1) a) En application des stipulations de l'article 106 de la Convention d'application de l'accord de Schengen du 19 juin 1990, il incombe aux autorités françaises, saisies par une personne qui conteste son inscription dans le système informatique national du Système d'Information Schengen (SIS), de procéder, dans le cas d'un signalement opéré par la France, à l'effacement des données entachées d'erreur de droit ou d'erreur de fait. Dans le cas d'un signalement opéré par un État Partie autre que la France, il appartient à l'autorité de contrôle française, dès lors qu'elle estime disposer d'indices faisant présumer qu'une donnée est entachée d'erreur de droit ou de fait, d'en aviser les autorités de cet État.

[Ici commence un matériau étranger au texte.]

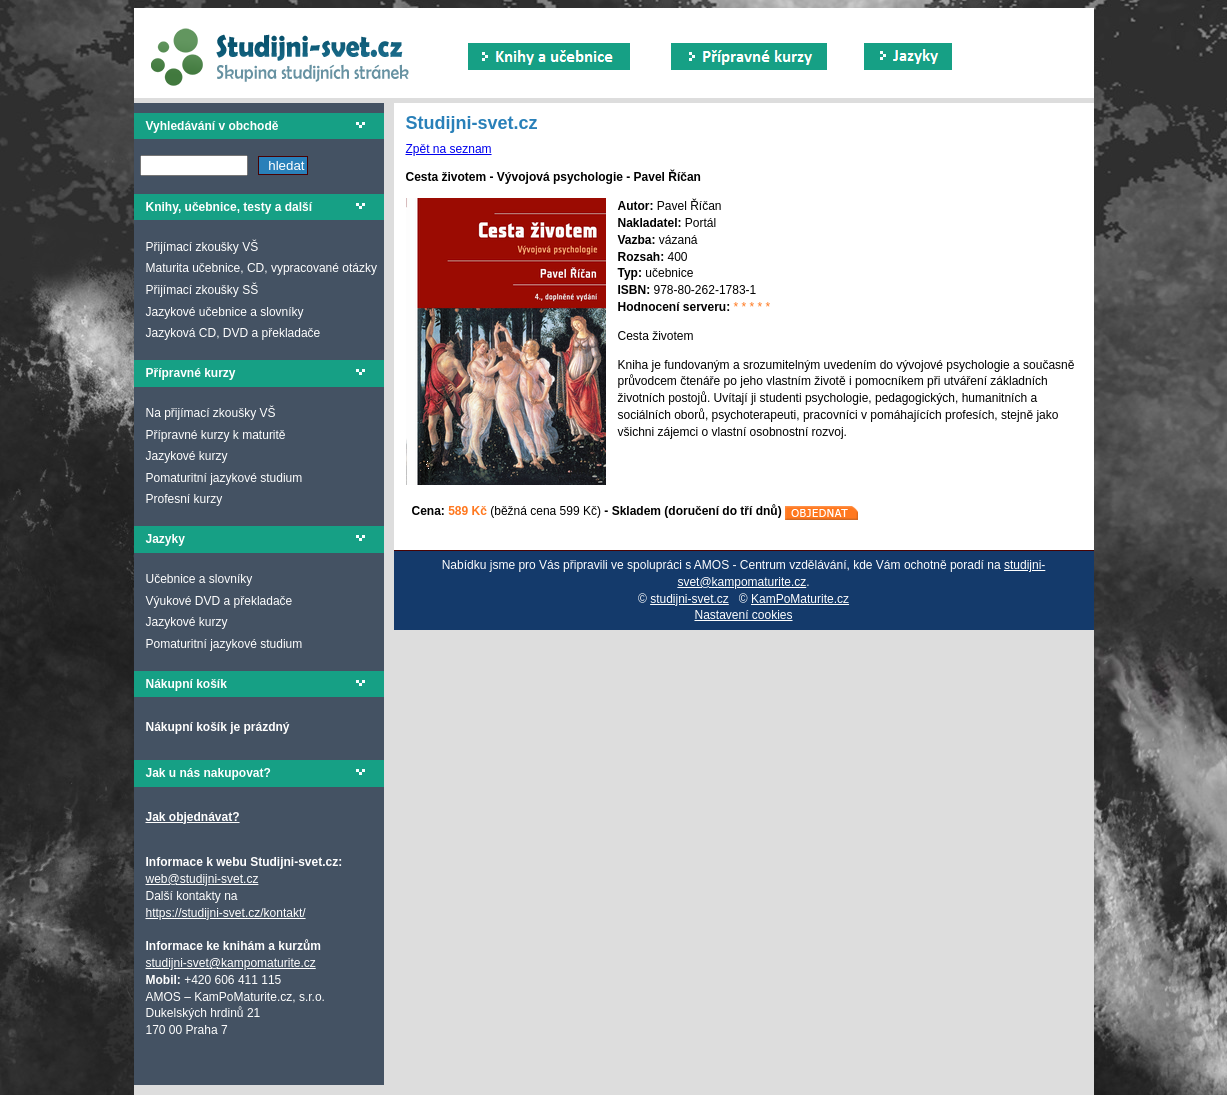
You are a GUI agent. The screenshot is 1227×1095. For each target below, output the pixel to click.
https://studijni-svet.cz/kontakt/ (226, 913)
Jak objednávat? (193, 817)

b) Il ressort des stipulations des articles 106 et 114 de la convention du 19 juin 1990 que la Commission nationale de l'informatique et des libertés, lorsqu'elle saisit l'autorité de contrôle d'un État signalant en vue de la vérification et de l'effacement d'une inscription, est tenue de procéder à l'examen de ce signalement en étroite coordination avec celle‑ci, sans que sa responsabilité puisse être transférée à l'autorité requise. Elle doit demander l'ensemble des informations lui permettant de procéder à ce contrôle, et, en cas de désaccord avec l'autorité requise, saisir l'autorité de contrôle commune mentionnée par le paragraphe 3 de l'article 106. Si, dans certains cas limitativement énumérés par la convention, la Commission nationale de l'informatique et des libertés est tenue de ne pas communiquer au demandeur les informations le concernant, ces stipulations ne font pas obstacle à ce qu'elle exerce son contrôle sur le bien‑fondé du signalement en « étroite coordination » avec l'autorité correspondante de l'État signalant.

2) Le requérant, ressortissant français, a saisi la Commission nationale de l'informatique et des libertés d'une demande d'effacement des données le concernant contenues dans le système informatique national du Système d'Information Schengen (SIS), en faisant notamment état de sa mobilisation au début des années 1990 aux côtés d'opposants tunisiens pour dénoncer les violations par le régime tunisien des droits de l'homme et des libertés fondamentales, et en indiquant « avoir fait manifestement l'objet d'une dénonciation calomnieuse des services de ce pays ». La Commission nationale de l'informatique et des libertés, après avoir constaté que l'intéressé avait été signalé par les autorités allemandes, a saisi le 18 mai 2004 l'autorité de contrôle allemande chargée d'exercer un contrôle de la partie nationale du Système d'Information Schengen (SIS) dans le cadre de la procédure de coordination prévue au paragraphe 2 de l'article 114 de la convention du 19 juin 1990. L'autorité de contrôle allemande lui a répondu qu’« au terme de la vérification effectuée par le délégué régional compétent en matière de protection des données, (…) rien ne s'oppose, du point de vue du droit en matière de protection des données, au signalement de l'intéressé au Système d'Information Schengen (SIS) ».

Dans ces circonstances, et eu égard à l'ensemble des éléments d'information produits par le requérant, la Commission nationale de l'informatique et des libertés, en se fondant sur cette seule réponse, sans demander communication des informations nécessaires au contrôle sollicité, pour refuser de poursuivre la procédure relative à la demande d'effacement du signalement de l'intéressé, a méconnu les stipulations des articles 106 et 114 de la convention du 19 juin 1990. Elle a ainsi entaché sa décision d'erreur de droit. Le requérant est fondé à en demander l'annulation.

3) Cette annulation implique que la Commission nationale de l'informatique et des libertés reprenne la procédure de vérification relative au signalement du requérant, en « étroite coordination » avec l'autorité de contrôle allemande, aux fins d'aboutir soit au rejet de la demande en accord avec les autorités allemandes, soit à l'effacement des données litigieuses par les autorités allemandes, soit enfin, en cas de désaccord, à la saisine de l'autorité de contrôle commune mentionnée au paragraphe 3 de l'article 106 de la convention du 19 juin 1990.